Kevin Lamarque/Reuters
Kevin Lamarque/Reuters

EUA interceptaram até o telefone do avião de Dilma, diz Wikileaks

No total, 29 telefones de pessoas do alto escalão do governo brasileiro foram alvos de escutas do governo americano

Jamil Chade, O Estado de S. Paulo

04 de julho de 2015 | 10h11

O grupo Wikileaks revelou neste sábado, 4, que a presidente Dilma Rousseff, diversos de seus ministros e até mesmo o avião presidencial foram alvos de interceptações telefônicas por parte da Agência de Segurança Nacional dos EUA. No total, 29 números de telefones de membros do alto escalão do governo brasileiro foram selecionados para ser alvos de uma "intensiva interceptação". 

As datas da operação, porém, não foram divulgadas. Mas Julian Assange, fundador do Wikileaks, sugere que as escutas continuam aos assessores de Dilma. 

A revelação ocorre poucos dias depois da viagem da presidente Dilma Rousseff aos EUA. Com Barack Obama, ela chegou a indicar que a questão das escutas estava superada. Obama já havia dado garantias de que a presidente não estava mais sob escuta. Em 2013, Dilma tinha viagem marcada para Washington. Mas revelações no mesmo sentido suspenderam o encontro. 

"Mas a publicação prova que não apenas a presidente Dilma Rousseff foi alvo, mas também seu assistente, sua secretária, sua chefe de gabinete, seu escritório no Palácio do Planalto e até seu telefone no avião presidencial", indicou o Wikileaks, em um comunicado de imprensa. 

"Até em suas viagens oficiais, a presidente Dilma não estava protegida de interceptações, já que a lista de alvos incluía o telefone satelital Inmarsat no avião da presidente ", indicou o grupo. 

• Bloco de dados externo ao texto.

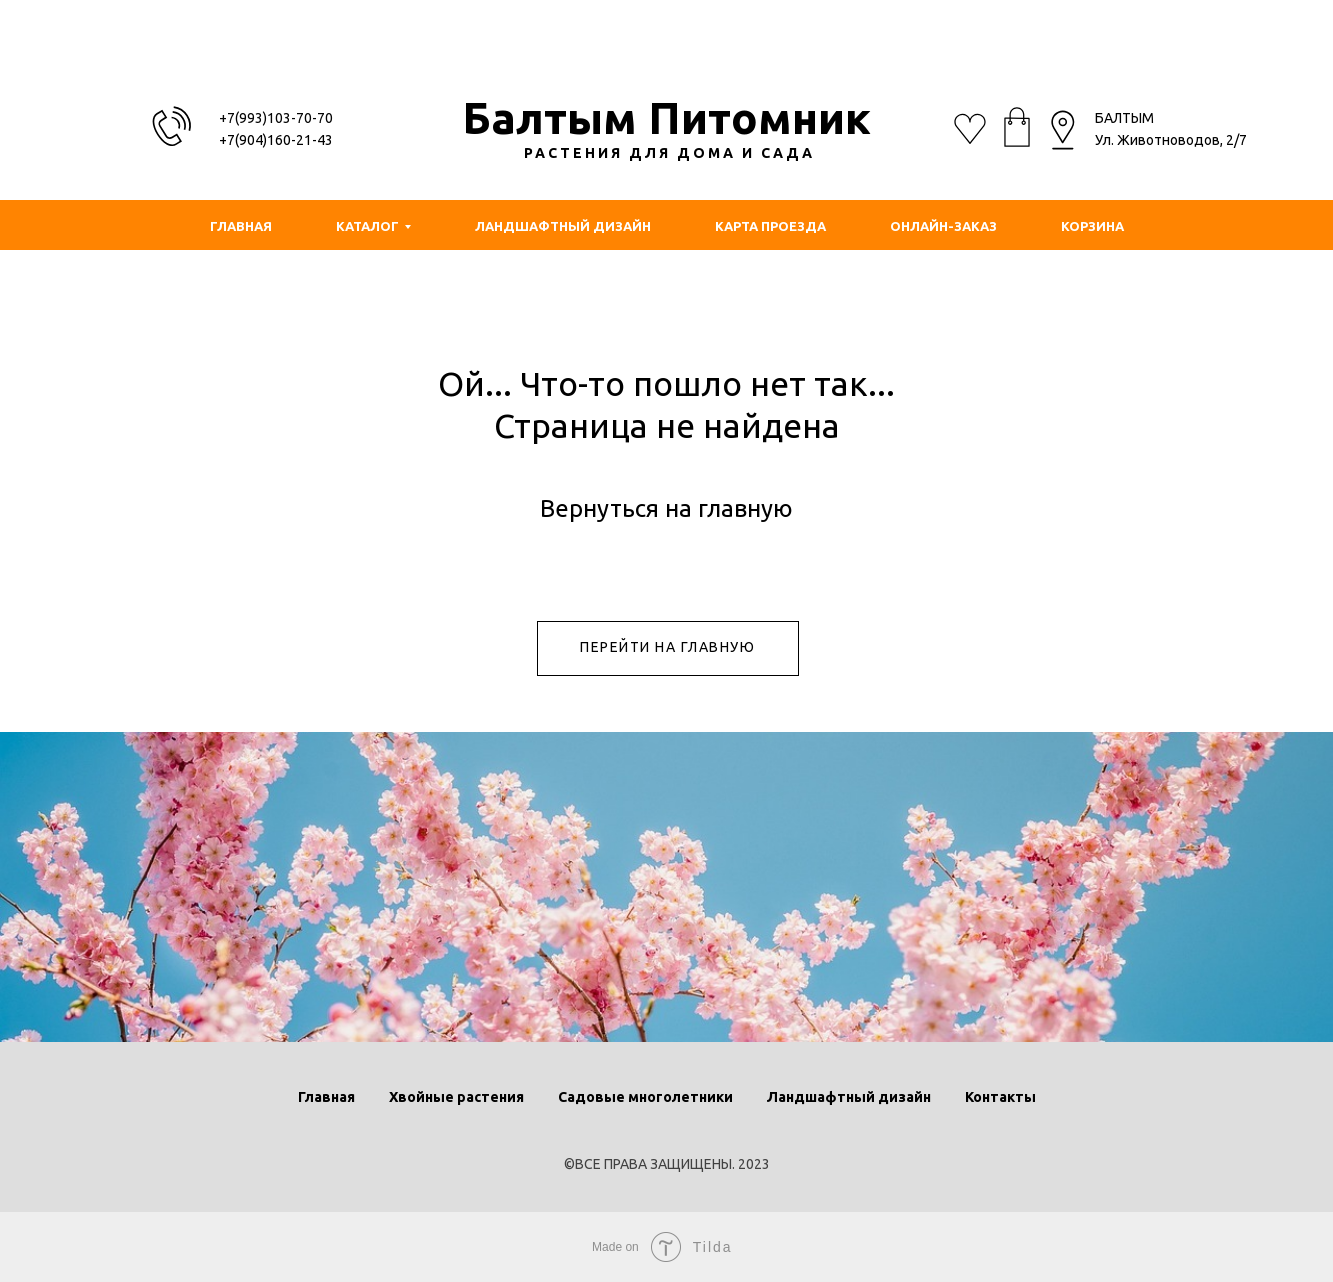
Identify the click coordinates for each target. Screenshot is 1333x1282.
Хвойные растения (456, 1097)
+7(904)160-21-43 (276, 140)
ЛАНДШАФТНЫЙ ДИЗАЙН (563, 226)
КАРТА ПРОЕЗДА (770, 226)
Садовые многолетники (645, 1097)
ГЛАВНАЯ (241, 226)
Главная (326, 1097)
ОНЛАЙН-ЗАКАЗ (943, 226)
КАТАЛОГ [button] (367, 226)
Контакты (1000, 1097)
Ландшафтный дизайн (849, 1097)
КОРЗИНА (1092, 226)
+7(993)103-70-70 (276, 118)
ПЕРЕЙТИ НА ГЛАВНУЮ (667, 647)
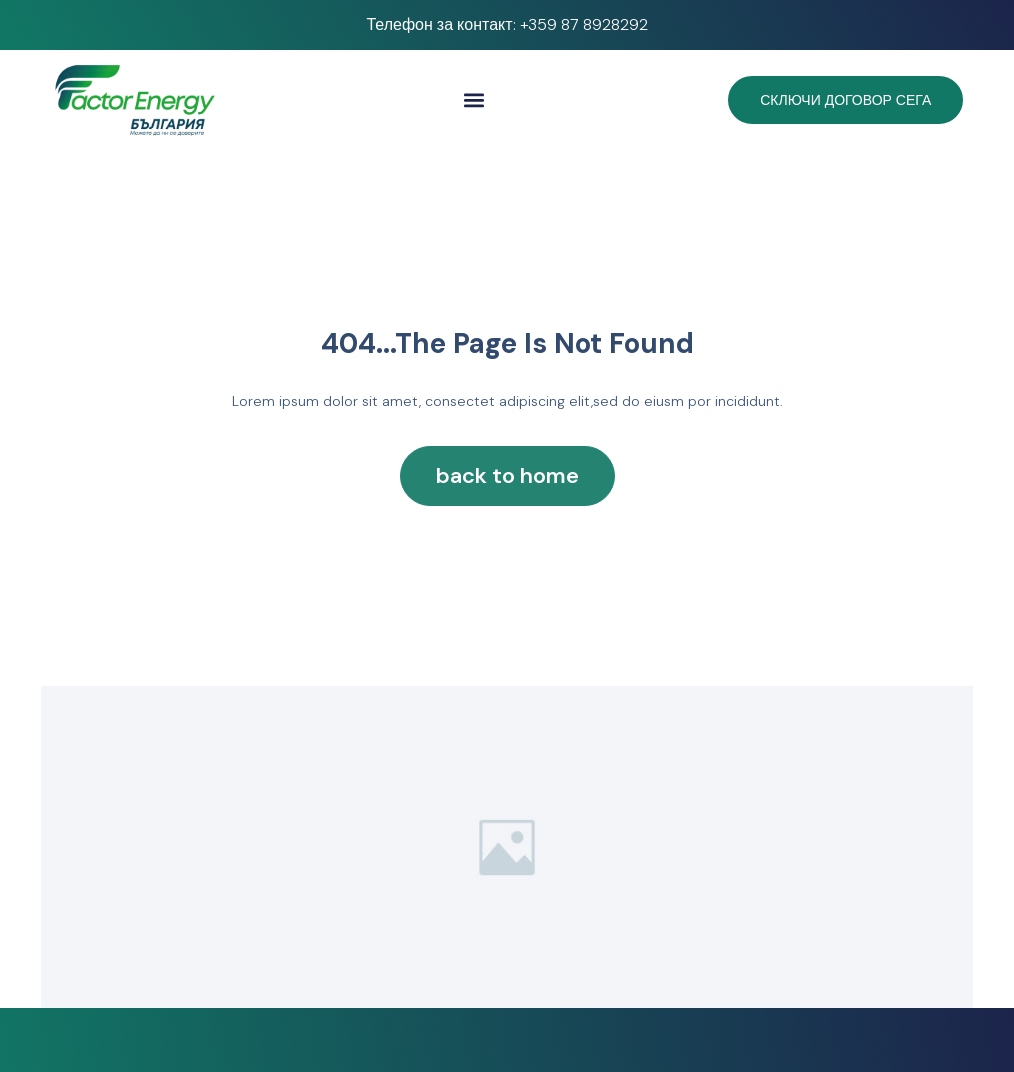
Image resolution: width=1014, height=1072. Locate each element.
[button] (474, 100)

Para o Wikileaks, o governo americano promoveu não apenas a escuta do que fazia a presidente, mas promover uma " campanha de espionagem econômica contra o Brasil ". Na lista de telefones interceptados estavam os principais responsáveis por administrar a economia brasileira, inclusive o presidente do Banco Central. 

Nelson Barbosa, na época secretário-executivo do Ministério da Fazenda e atual ministro do Planejamento, também estava na lista, além de Antonio Palocci. 

A diplomacia nacional e os representantes militares também estavam sob escuta. Os celulares do ex-chanceler Luiz Alberto Figueiredo Machado e do general Jose Elito Carvalho Siqueira aparecem como foco. O militar era o diretor do Gabinete de Segurança Institucional, com a responsabilidade em temas de segurança nacional e defesa. 

Embaixadas brasileiras no exterior também foram alvos de escutas. Na lista, os números dos embaixadores do País em Paris, Bruxelas, Washington, Berlim e Genebra aparecem como alvo. 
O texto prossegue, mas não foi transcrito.